RECORDS FOR THE TASK:
▼
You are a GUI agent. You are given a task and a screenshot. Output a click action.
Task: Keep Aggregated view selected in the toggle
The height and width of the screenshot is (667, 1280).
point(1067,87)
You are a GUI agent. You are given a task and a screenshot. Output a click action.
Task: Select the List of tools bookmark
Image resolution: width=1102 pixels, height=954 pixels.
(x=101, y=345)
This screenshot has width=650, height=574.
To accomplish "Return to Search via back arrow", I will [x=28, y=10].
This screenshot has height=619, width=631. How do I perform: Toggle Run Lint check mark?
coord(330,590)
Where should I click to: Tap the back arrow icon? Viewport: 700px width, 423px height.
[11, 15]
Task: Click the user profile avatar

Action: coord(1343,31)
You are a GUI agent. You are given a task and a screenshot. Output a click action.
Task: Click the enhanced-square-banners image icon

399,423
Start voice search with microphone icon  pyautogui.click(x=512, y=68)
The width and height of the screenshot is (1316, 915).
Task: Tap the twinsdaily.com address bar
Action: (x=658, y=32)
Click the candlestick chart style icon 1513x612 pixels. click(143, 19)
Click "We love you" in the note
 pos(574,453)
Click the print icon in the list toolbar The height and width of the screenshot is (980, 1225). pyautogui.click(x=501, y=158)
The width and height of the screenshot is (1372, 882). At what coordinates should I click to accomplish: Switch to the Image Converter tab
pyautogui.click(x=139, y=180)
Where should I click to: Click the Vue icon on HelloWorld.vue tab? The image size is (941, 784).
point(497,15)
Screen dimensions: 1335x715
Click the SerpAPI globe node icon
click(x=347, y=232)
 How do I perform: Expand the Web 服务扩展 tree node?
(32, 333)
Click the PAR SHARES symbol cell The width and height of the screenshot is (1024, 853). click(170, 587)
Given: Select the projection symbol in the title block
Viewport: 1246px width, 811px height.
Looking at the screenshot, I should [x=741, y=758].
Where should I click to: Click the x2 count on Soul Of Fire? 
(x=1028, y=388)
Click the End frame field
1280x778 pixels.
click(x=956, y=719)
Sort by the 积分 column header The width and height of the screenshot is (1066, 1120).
▲
Transcribe all entries exactly as they are given.

EXERCISE ANSWER:
You are a GUI agent. You are given a task and a screenshot. Output a click action.
Task: Keep Aggregated view selected in the toggle
The height and width of the screenshot is (667, 1280).
point(1067,87)
You are a GUI agent. You are given a task and a screenshot. Output a click action.
Task: Select the List of tools bookmark
Image resolution: width=1102 pixels, height=954 pixels.
(x=101, y=345)
This screenshot has width=650, height=574.
To accomplish "Return to Search via back arrow", I will [x=28, y=10].
This screenshot has height=619, width=631. How do I perform: Toggle Run Lint check mark?
coord(330,590)
Where should I click to: Tap the back arrow icon? Viewport: 700px width, 423px height.
[11, 15]
Task: Click the user profile avatar

Action: coord(1343,31)
You are a GUI agent. You are given a task and a screenshot. Output a click action.
Task: Click the enhanced-square-banners image icon

399,423
Start voice search with microphone icon  pyautogui.click(x=512, y=68)
The width and height of the screenshot is (1316, 915).
Task: Tap the twinsdaily.com address bar
Action: (x=658, y=32)
Click the candlestick chart style icon 1513x612 pixels. click(143, 19)
Click "We love you" in the note
 pos(574,453)
Click the print icon in the list toolbar The height and width of the screenshot is (980, 1225). pyautogui.click(x=501, y=158)
The width and height of the screenshot is (1372, 882). At what coordinates should I click to accomplish: Switch to the Image Converter tab
pyautogui.click(x=139, y=180)
Where should I click to: Click the Vue icon on HelloWorld.vue tab? The image size is (941, 784).
point(497,15)
Screen dimensions: 1335x715
Click the SerpAPI globe node icon
click(x=347, y=232)
 How do I perform: Expand the Web 服务扩展 tree node?
(32, 333)
Click the PAR SHARES symbol cell The width and height of the screenshot is (1024, 853). click(170, 587)
Given: Select the projection symbol in the title block
Viewport: 1246px width, 811px height.
Looking at the screenshot, I should [x=741, y=758].
Where should I click to: Click the x2 count on Soul Of Fire? 
(x=1028, y=388)
Click the End frame field
1280x778 pixels.
click(x=956, y=719)
Sort by the 积分 column header The width and height of the screenshot is (1066, 1120).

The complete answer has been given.